Task requirements: Scan the records for the string "computer"; copy each line where it occurs.

Data extract:
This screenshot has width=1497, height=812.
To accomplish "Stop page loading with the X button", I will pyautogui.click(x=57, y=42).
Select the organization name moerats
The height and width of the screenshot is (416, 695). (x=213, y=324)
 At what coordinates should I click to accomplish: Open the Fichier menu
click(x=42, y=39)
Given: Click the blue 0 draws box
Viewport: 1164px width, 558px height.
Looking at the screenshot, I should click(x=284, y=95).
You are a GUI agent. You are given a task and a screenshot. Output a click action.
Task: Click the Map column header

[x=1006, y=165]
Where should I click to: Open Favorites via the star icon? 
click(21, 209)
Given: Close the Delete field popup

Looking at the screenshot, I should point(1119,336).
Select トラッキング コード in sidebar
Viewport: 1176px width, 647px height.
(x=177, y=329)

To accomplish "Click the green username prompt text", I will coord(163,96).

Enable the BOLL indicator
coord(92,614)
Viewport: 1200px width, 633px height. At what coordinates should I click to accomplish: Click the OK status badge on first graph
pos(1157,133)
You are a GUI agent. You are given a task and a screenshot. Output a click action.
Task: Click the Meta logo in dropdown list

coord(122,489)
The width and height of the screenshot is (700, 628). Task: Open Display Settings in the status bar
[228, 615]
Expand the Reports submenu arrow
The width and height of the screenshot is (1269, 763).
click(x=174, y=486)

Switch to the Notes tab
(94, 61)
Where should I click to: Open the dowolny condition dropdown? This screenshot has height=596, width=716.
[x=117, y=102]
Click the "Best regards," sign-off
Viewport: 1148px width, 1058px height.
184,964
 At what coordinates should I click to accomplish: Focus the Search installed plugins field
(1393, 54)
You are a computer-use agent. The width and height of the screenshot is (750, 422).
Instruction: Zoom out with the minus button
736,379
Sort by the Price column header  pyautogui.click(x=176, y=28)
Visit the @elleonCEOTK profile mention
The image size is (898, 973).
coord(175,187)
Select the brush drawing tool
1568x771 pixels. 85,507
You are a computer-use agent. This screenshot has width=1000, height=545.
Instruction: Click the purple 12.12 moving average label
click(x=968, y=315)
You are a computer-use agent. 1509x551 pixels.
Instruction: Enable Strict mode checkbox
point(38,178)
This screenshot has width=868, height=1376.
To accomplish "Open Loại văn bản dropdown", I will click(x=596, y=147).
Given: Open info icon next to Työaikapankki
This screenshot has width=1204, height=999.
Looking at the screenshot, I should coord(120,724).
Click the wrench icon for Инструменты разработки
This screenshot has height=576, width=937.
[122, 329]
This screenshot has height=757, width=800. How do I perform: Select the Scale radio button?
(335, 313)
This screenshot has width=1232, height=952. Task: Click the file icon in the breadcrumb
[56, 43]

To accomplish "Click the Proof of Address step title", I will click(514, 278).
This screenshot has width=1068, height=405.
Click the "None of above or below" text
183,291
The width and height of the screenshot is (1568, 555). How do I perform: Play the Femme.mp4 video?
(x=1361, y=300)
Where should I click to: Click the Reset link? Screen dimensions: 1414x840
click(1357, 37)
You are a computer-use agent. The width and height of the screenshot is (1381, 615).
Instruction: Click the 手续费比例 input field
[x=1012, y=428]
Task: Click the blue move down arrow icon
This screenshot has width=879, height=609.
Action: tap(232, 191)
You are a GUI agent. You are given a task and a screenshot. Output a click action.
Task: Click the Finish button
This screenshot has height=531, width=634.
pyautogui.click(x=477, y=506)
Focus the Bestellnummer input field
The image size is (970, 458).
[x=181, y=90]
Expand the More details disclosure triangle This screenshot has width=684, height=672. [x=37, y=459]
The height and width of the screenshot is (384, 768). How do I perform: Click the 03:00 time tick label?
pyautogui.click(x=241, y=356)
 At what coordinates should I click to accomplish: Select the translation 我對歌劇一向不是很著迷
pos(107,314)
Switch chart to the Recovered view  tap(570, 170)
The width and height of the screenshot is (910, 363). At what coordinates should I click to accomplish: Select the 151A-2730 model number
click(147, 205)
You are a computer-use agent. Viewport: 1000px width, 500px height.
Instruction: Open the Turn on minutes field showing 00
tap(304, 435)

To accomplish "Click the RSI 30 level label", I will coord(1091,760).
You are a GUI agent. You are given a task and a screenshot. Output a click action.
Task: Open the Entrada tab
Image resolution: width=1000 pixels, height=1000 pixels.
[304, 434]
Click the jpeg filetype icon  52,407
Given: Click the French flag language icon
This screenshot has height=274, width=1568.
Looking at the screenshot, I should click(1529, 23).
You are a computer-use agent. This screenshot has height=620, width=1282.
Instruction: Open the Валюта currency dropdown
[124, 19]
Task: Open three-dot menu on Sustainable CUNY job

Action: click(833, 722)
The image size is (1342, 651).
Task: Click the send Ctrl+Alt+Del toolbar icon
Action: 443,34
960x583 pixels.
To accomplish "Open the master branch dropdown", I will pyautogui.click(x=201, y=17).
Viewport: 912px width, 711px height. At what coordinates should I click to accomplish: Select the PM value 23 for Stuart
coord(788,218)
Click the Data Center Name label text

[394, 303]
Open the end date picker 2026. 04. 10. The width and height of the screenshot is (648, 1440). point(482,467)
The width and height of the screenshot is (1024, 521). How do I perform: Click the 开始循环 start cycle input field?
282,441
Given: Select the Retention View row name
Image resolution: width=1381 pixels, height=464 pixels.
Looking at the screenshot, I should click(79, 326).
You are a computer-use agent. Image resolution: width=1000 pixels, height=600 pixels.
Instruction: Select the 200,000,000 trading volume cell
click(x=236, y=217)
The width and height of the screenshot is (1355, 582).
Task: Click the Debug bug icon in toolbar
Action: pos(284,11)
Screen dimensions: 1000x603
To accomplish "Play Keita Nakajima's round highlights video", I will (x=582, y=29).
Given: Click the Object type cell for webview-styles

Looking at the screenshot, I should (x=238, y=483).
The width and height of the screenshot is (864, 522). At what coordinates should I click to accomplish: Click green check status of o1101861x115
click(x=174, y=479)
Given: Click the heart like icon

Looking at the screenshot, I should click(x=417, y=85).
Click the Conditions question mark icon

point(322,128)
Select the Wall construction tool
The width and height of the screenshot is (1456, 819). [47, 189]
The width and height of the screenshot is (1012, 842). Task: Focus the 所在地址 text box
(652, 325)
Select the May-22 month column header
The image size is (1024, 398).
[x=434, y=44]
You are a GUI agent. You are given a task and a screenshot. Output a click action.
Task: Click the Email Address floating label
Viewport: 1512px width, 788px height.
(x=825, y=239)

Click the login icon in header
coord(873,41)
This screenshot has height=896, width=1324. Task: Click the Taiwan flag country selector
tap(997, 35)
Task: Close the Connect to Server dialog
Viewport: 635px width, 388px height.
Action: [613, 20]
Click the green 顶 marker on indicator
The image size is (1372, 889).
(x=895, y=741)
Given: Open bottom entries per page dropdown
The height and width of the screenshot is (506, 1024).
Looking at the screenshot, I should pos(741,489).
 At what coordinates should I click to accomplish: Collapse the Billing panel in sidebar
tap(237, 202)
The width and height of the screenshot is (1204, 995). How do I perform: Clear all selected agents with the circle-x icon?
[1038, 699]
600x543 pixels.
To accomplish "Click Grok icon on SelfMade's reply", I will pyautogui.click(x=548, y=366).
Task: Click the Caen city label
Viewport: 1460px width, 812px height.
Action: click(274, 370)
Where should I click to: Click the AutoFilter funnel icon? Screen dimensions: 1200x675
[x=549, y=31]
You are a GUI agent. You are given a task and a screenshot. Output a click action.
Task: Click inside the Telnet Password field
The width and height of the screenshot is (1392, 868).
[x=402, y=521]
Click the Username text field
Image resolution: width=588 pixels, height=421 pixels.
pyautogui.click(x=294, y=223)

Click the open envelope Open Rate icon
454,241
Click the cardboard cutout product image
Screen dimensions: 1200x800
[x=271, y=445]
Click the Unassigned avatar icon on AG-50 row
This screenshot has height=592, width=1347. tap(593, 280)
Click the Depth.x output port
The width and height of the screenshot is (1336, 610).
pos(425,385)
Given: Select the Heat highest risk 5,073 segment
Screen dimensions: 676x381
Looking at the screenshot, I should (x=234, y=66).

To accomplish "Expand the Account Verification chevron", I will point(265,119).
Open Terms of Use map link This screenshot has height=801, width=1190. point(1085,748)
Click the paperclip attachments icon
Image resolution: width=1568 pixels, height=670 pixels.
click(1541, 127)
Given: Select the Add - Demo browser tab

Task response:
You are a computer-use agent. The width and height of the screenshot is (750, 422).
You are a computer-use agent. This screenshot has width=1000, height=545.
You are a computer-use agent. 1509x551 pixels.
You are a computer-use agent. The width and height of the screenshot is (1381, 615).
You are a computer-use agent. Viewport: 1000px width, 500px height.
You are a computer-use agent. This screenshot has height=620, width=1282.
You are a computer-use agent. Image resolution: width=1000 pixels, height=600 pixels.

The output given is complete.